Which one of the following statements correctly applies to a legally defined merger? a. The acquiring firm retains its identity and absorbs only the assets of the acquired firm. b. The acquired firm is completely absorbed and ceases to exist as a separate legal entity. c. A new firm is created that includes all the assets and liabilities of the acquiring firm plus the assets only of the acquired firm. d. A new firm is created from the assets and liabilities of both the acquiring and acquired firms. e.
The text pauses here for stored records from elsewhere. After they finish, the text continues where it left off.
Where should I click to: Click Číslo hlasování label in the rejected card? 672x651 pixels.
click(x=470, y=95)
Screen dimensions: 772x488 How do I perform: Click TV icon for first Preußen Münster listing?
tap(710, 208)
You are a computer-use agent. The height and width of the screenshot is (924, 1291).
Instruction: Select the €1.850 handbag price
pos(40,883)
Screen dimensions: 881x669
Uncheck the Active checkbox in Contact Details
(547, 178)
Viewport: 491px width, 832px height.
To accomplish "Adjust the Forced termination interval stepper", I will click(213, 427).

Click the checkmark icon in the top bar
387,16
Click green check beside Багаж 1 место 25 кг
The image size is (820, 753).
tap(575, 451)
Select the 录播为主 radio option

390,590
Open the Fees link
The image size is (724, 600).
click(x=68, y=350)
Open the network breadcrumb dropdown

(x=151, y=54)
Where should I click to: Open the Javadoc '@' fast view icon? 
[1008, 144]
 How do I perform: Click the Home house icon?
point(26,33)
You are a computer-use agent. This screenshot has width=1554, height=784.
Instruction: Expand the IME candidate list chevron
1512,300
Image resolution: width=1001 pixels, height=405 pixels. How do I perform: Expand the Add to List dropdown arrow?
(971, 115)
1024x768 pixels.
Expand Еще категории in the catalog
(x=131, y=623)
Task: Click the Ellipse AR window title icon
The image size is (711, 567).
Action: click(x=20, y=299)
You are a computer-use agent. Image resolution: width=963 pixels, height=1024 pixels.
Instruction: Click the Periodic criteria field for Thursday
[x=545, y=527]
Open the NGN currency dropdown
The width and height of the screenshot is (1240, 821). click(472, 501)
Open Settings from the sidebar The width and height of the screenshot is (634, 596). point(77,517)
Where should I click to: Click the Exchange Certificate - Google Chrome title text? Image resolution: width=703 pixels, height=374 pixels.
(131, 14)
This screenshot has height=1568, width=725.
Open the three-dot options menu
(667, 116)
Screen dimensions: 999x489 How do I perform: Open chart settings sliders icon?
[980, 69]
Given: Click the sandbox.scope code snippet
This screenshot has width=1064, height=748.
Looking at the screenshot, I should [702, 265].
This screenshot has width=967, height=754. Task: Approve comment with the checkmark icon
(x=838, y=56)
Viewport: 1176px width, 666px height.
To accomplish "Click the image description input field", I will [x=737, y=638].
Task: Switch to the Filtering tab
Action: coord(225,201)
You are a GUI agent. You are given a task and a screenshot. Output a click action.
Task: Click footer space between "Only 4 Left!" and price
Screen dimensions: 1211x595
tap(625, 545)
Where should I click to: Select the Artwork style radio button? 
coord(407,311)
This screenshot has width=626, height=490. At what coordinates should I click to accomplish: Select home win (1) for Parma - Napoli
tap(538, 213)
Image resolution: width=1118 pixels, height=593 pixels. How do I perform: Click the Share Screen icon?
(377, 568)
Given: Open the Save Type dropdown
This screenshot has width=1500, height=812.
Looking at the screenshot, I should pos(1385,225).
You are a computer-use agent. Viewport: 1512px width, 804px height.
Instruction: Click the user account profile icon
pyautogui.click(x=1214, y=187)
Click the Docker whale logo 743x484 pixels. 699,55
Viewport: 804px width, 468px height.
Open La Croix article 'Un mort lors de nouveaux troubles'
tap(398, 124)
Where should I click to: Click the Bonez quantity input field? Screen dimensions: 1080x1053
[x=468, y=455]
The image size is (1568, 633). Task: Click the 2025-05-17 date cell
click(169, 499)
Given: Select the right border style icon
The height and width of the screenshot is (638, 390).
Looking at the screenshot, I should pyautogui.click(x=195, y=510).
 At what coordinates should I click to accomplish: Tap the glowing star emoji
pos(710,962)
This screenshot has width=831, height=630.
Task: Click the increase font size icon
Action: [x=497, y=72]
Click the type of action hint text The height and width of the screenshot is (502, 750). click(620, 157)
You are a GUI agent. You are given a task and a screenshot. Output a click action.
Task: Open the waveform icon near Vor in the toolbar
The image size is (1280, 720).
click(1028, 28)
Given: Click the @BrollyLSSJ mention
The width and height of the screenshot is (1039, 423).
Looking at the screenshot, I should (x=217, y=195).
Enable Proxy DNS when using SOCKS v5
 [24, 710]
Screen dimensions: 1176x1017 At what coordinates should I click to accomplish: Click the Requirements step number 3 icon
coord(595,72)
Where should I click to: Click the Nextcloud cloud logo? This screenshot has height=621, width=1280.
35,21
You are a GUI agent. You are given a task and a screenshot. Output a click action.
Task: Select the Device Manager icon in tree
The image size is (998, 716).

A merger reclassifies the acquired firm into a new entity that becomes a subsidiary of the acquiring firm.

The acquired firm is completely absorbed and ceases to exist as a separate legal entity

Which one of the following does not represent a potential tax gain from an acquisition? a. The use of surplus funds b. The use of tax loss carryforwards c. The write-up of depreciable assets d. The use of unused debt capacity e. The increase in taxable income

The increase in taxable income

Which one of these statements is correct? a. Capital structure has no effect on shareholder value. b. The optimal capital structure occurs when the cost of equity is minimized. c. The optimal capital structure maximizes shareholder value. d. Shareholder value is maximized when WACC is also maximized. e. Unlevered firms have more value than levered firms when firms are profitable.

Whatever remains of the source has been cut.